Sophie Adams
Raised in a rural community in Wyoming during the 1930s, Sophie Adams ended her schooling before the ninth grade to help out on her family’s farm. Eager to join the war effort, Sophie travelled for the first time to California, eventually landing a job at the Lockheed Corporation as a riveter.
In this interview, Sophie speaks about her experience growing up in Wyoming on a farm during the Great Depression. After Pearl Harbor, she witnessed the young men in her community, including her little brother, leaving for war. Despite her family’s reluctance, Sophie packed up and headed to California where she acquired a job packing lemons. She later found work riveting at the Lockheed Corporation. Sophie discusses rationing books, saving stamps, V-J Day, and her advice to the youth of today.
Hurrying Home to Share the Car Radio After Pearl Harbor
AM: Do you remember the first day of the war? Do you remember Pearl Harbor Day?
Oh yeah, sure do. In fact, I wasn’t at home when that happened. Of course, we just had a family car, and I happened to be in another town when I heard that on the news. So I hurried home, ‘cause we didn’t have no—we just had poor beginnings, really. So I hurried home so my parents could hear it on the radio, ‘cause the car had the radio in it. [laughs] Yeah, not everybody had radios where we lived out on the prairie.
The Oldest of Twenty-Three Children
I was the oldest, and then my sister Leila. Then my sister Vicky, and then my brother Ray, and Chris. There was twenty-three of us kids.
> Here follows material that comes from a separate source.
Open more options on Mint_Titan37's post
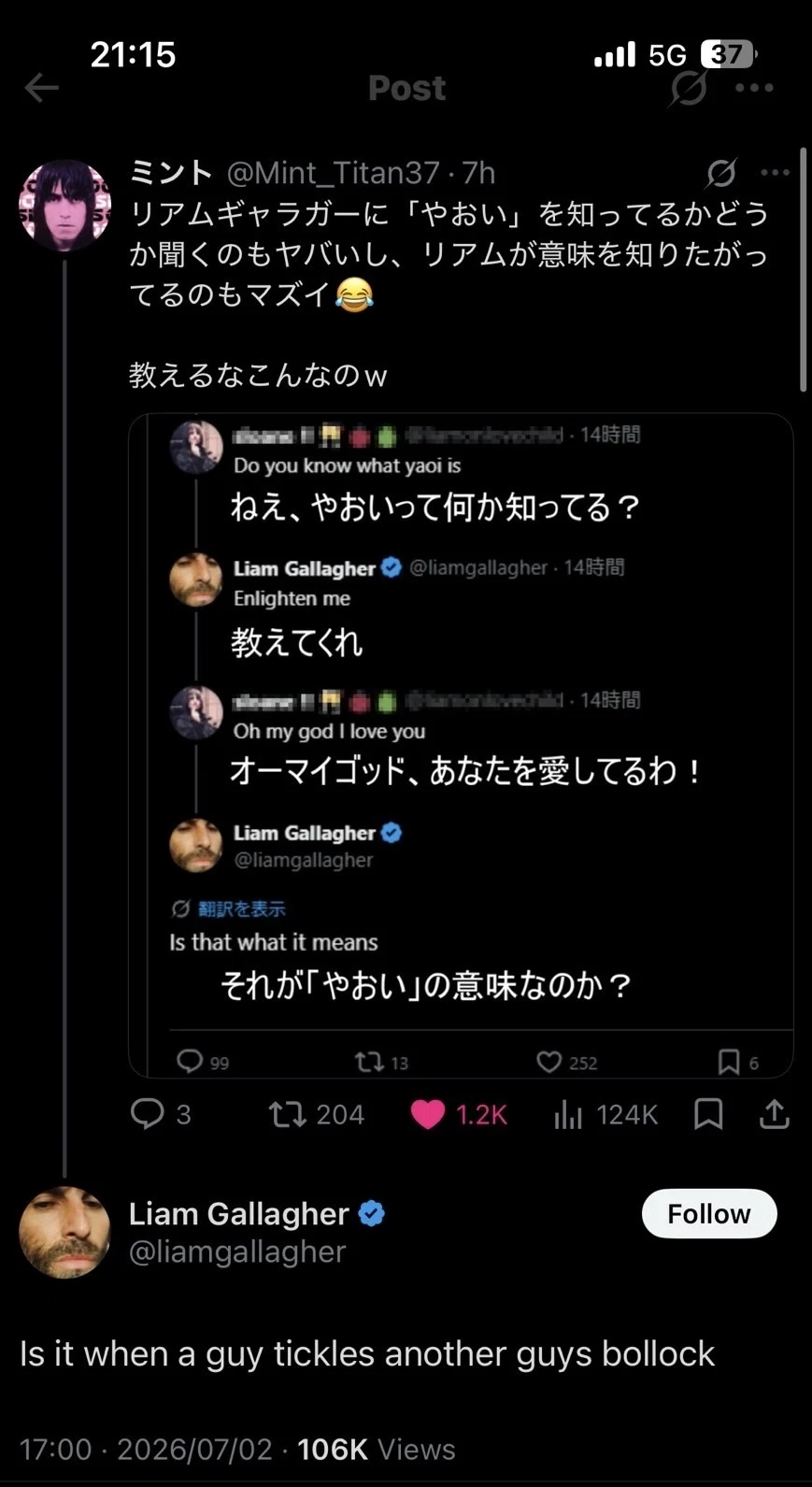Viewport: 812px width, 1487px height. pyautogui.click(x=776, y=172)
AM: Oh my God, you’re kidding me. Twenty-three children? [laughter]
One mother, one father. No twins, no nothing.
Singing While Lemon Packing for Sunkist
So then I got down to a little town named Carpinteria where my sister was living. And I was just there about a day or two, so then I went and applied for a job. And they hired me right away. And I worked where they packed lemons—I packed for Sunkist. I packed lemons, and that was all young girls and they were a lot of fun. We brought sheet music and sang and learned a lot of songs. Oh, we just had a barrel of fun. To me all that was like playing after working so hard on the farm.
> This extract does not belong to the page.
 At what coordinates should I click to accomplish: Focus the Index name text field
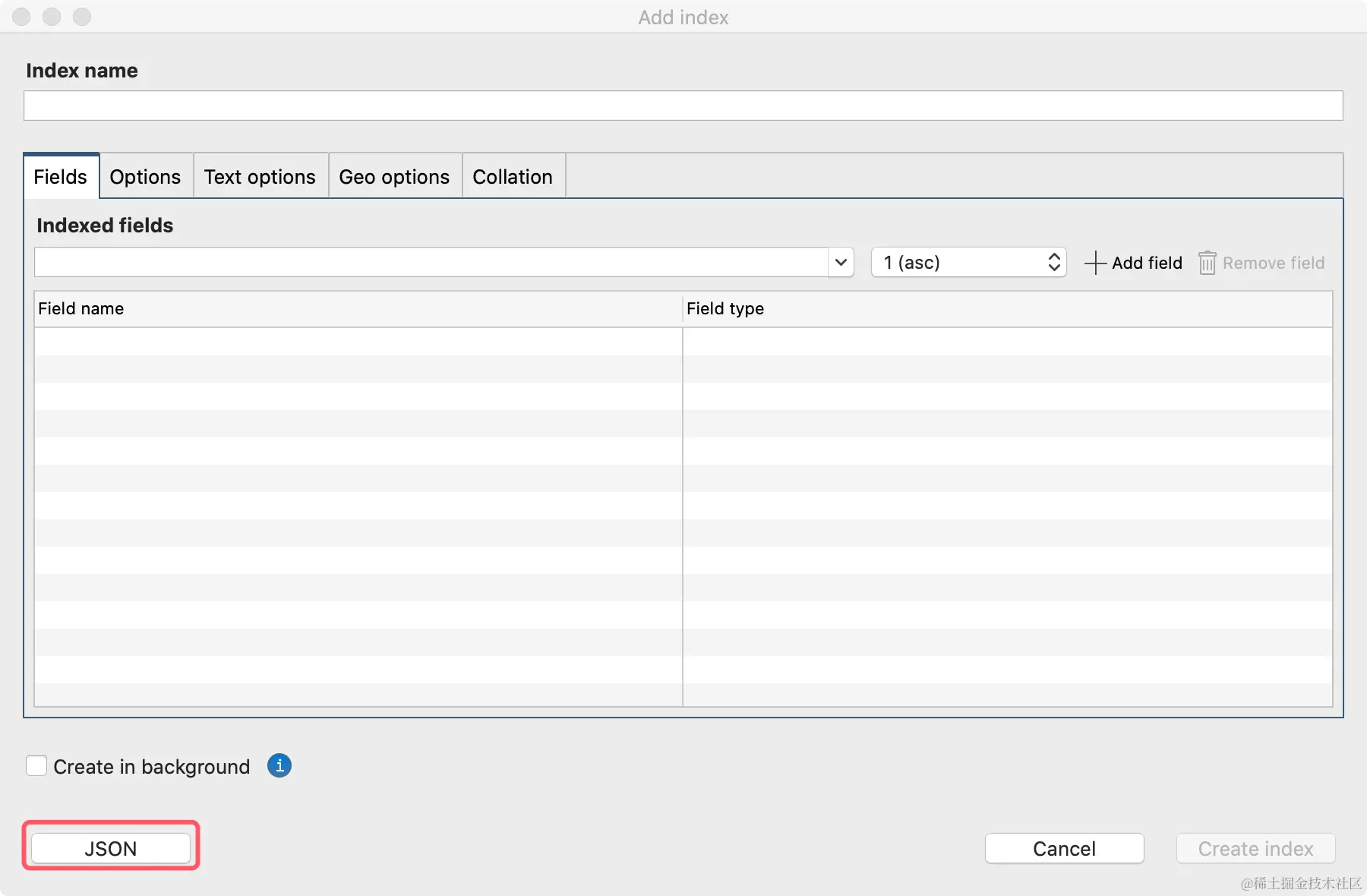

Of course, my dad, he depended on me a lot. I drove the tractor and plowed—I did everything. Only think he wouldn’t let me run was the sickle mower. That was the only thing. But I could handle all the other farm equipment that he had, the disc and harrow, all that. My dad was real patient and just taught me everything.
How to Wrap a Lemon
We wrapped them and boxed them. We had a lady that taught us how to do it. And the smaller the lemons, the more money you made. They was in graduated sizes. I was trying to work in the bins where all the little lemons was at, ‘cause I could wrap pretty good and I was pretty swift at it.
AM: Now, you didn’t wrap every lemon? You just wrapped—what does it mean to wrap a lemon?
Oh, you just had like a board on one side of you and you had like a rubber finger stall. And you just hit that paper and then pick up the lemon and put it in that paper, and then you give it like a swirl to wrap it. And in the box where you put it in, it was [like a] a hat: you put one, two, three; and then you go back and put one, two, three. And that’s the way that you filled up the box.
AM: Now these lemons were not used in the war effort—were these lemons sent over as food for the troops?
That I never did know.
Clothing and Hair Regulations at Lockheed
You had special clothes that you wore. You wore like a jumpsuit. It couldn’t be tight; it had to be pretty loose. And your shoes had to be a size larger than what you normally wore. And you had to wear your hair in a snood. Because at that time my hair, it came down clear to the middle of my back. So I wore a snood all the time.
AM: And a snood is basically, it’s almost like a very loose hairnet?
It’s like a loose hairnet with big weave, like a fishing net, you know? You put your hair in it and you brought it up and tied the big ribbon right at the top. It’s how it was.
Standing Up to Teasing for Working in the Fields
I did find that at home when I worked on the fields. Girls used to say stuff to me about working in the fields all the time, you know? And I just ignored ‘em, I just ignored ‘em.
AM: So, when you worked in the field sometimes you were made fun of, but when you worked in the factory you were not?
Uh-huh. If I worked in the fields, I said, “Well, you know what, this isn’t the first time women have worked in the fields. Way back in the earlier part of days before I was along, they worked in the fields—they had to.”
Trading Sugar Stamps for Shoe Stamps
Of course, I didn’t do a lot of baking, so I used to trade my sugar stamps for shoe stamps.
AM: In other words, you didn’t want your sugar, you wanted your shoes, right?
[laughs] I wasn’t doing any baking, so I didn’t need all that sugar.
AM: So you had two pairs of shoes, huh? Big deal, right?
And then I knew a girl in Santa Barbara at the cosmetic counter. And I don’t know why she just took a liking to me. She would save toothpaste for me, the stuff that you couldn’t get.